Instructions to follow:
Answer these from the passage on protest movements below:
(a) Which three bodies were collectively known as the Troika?
(b) Which two revolutions led the movements of early 2011?
(c) What was the mass movement in Spain called?

Source:
__________

The track of a storm

In the months before Occupy began, struggles had developed in Southern Europe against austerity measures imposed by the European Union, the European Central Bank, and the International Monetary Fund – collectively known as the Troika. Actions took place in central squares in Portugal, Spain, and Greece as the super-rich attempted to make working people pay for the crisis.

However, the most serious social explosion came in early 2011 in the form of mass revolutionary movements across the Middle East and North Africa, frequently called the Arab Spring, with the Tunisian and Egyptian Revolutions in the lead. Their form of organizing as mass “occupations” of central squares was used in past revolutionary movements, but were also inspired by the events in Southern Europe. The toppling of dictators across the region reignited hope across the world. Meanwhile the struggle in Europe escalated into mass movements, such as the Indignados in Spain, dozens of general strikes in Greece, and the rise of new left political parties.

__________

Data:
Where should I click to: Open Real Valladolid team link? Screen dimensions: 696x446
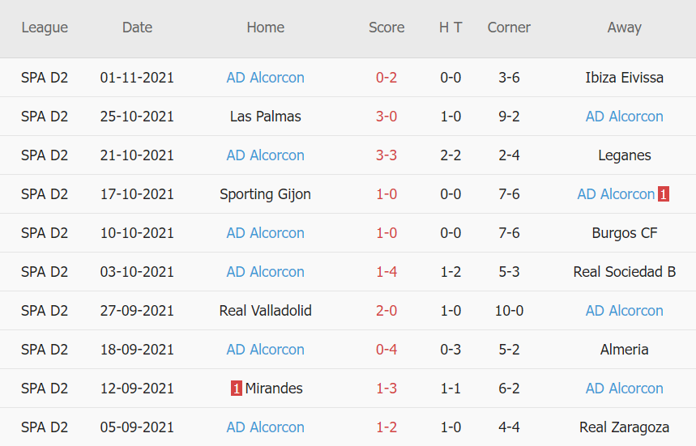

__________

Solution to this exercise:
(a) The European Union, the European Central Bank, and the International Monetary Fund
(b) The Tunisian and Egyptian Revolutions
(c) The Indignados